A. Structure was integral to the story. I presented the audience with 2 people in crisis. I show you that crisis and follow these people until they bump into somebody else. Then I follow that person into their own crisis and then watch where that person goes from there, and on it goes. I just followed them. In fact I don’t know if Crash has an Act 1 or an 3 – it really only has an Act 2.
I wanted to start in a crisis and end as soon as people got a glimpse of themselves. I didn’t want to see Sandra Bullock glimpse herself as a horrible person and then suddenly in Act 3, see her transformed turns into a good person. I wanted people to see who they truly were, and then leave it at that.
NOTE: Crash was based on a true experience about 2 kids who stole Paul’s car. He got to thinking, “who did those two kids bump into after they jacked my ride?”
Q. For Casino Royale, you famously performed re-write duties before the film went into production – what were some of the problems or weakness with the script?
A. The writers were good and stayed true to the book. But I felt that the ending didn’t work, so I changed it. I knew it had to end in the collapsing house – so I used all the same elements. Bond needed to destroy the thing he loved and that thing destroys itself.
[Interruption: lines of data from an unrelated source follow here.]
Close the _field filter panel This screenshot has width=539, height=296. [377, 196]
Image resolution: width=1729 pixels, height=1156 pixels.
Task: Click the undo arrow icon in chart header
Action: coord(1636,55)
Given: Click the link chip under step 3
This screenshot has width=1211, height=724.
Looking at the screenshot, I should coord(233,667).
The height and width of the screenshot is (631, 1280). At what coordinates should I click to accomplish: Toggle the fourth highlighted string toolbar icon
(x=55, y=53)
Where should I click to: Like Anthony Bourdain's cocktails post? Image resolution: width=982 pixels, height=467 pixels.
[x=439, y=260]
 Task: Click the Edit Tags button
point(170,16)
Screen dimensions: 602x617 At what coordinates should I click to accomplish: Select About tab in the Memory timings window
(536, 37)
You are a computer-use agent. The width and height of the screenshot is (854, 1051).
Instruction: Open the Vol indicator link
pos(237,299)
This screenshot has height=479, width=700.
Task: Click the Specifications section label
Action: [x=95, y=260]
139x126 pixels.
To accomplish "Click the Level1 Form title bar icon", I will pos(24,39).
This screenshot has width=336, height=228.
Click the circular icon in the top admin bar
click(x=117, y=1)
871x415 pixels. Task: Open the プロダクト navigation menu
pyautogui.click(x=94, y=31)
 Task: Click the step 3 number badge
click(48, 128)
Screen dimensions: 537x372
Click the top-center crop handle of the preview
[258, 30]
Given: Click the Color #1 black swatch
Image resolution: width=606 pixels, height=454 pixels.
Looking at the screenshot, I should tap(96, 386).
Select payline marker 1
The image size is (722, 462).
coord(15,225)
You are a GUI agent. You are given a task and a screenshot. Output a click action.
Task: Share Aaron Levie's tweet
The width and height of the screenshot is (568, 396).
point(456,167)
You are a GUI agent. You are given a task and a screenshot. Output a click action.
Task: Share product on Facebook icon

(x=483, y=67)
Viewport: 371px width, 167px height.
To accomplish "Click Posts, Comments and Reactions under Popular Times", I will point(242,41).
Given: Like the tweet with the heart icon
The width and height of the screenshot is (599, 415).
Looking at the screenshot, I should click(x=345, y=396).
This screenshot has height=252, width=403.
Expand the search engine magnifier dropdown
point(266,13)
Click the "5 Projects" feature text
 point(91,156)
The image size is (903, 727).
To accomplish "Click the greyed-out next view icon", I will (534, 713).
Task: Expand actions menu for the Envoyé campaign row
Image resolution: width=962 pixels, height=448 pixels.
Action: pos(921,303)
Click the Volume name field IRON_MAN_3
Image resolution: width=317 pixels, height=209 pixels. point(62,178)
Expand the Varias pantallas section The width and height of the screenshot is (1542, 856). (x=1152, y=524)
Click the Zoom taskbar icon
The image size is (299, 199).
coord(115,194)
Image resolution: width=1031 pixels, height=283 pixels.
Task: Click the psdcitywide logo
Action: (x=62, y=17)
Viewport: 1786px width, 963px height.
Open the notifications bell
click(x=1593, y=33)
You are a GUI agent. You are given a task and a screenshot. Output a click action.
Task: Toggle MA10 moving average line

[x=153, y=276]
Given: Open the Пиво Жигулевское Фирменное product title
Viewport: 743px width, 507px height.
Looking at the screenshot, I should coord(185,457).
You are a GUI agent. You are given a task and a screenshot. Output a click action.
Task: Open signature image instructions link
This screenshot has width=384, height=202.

Q. How do you re-write? How do you tear a scene apart?
A. I’m not a writing teacher, but I look back into the story and make things worse. For example, in Crash it started out with the two kids driving and just talking. I knew they had to do something. So I went back into the script and had a woman run into their car. It was convenient for the story that she smashed into them – but why? I had to make sense of this. I thought she must be really upset. What could it be? Was her husband in the hospital? Was he run over? Oh, he’s smuggling illegal aliens. I just keep looking back for things that don’t work.
Q. How do you know when a script is done?
A. That’s hard. Let it sit. Ask what’s wrong with it? It has to be good enough to shoot the first draft. If you can’t shoot a first draft, don’t turn it in
Paul would have gladly entertained questions all night long. But there was a plane to catch. So it goes. Paul’s currently working on adapting a short story. I’m looking forward to seeing what this particular selfish prick (his words not mine) writes next.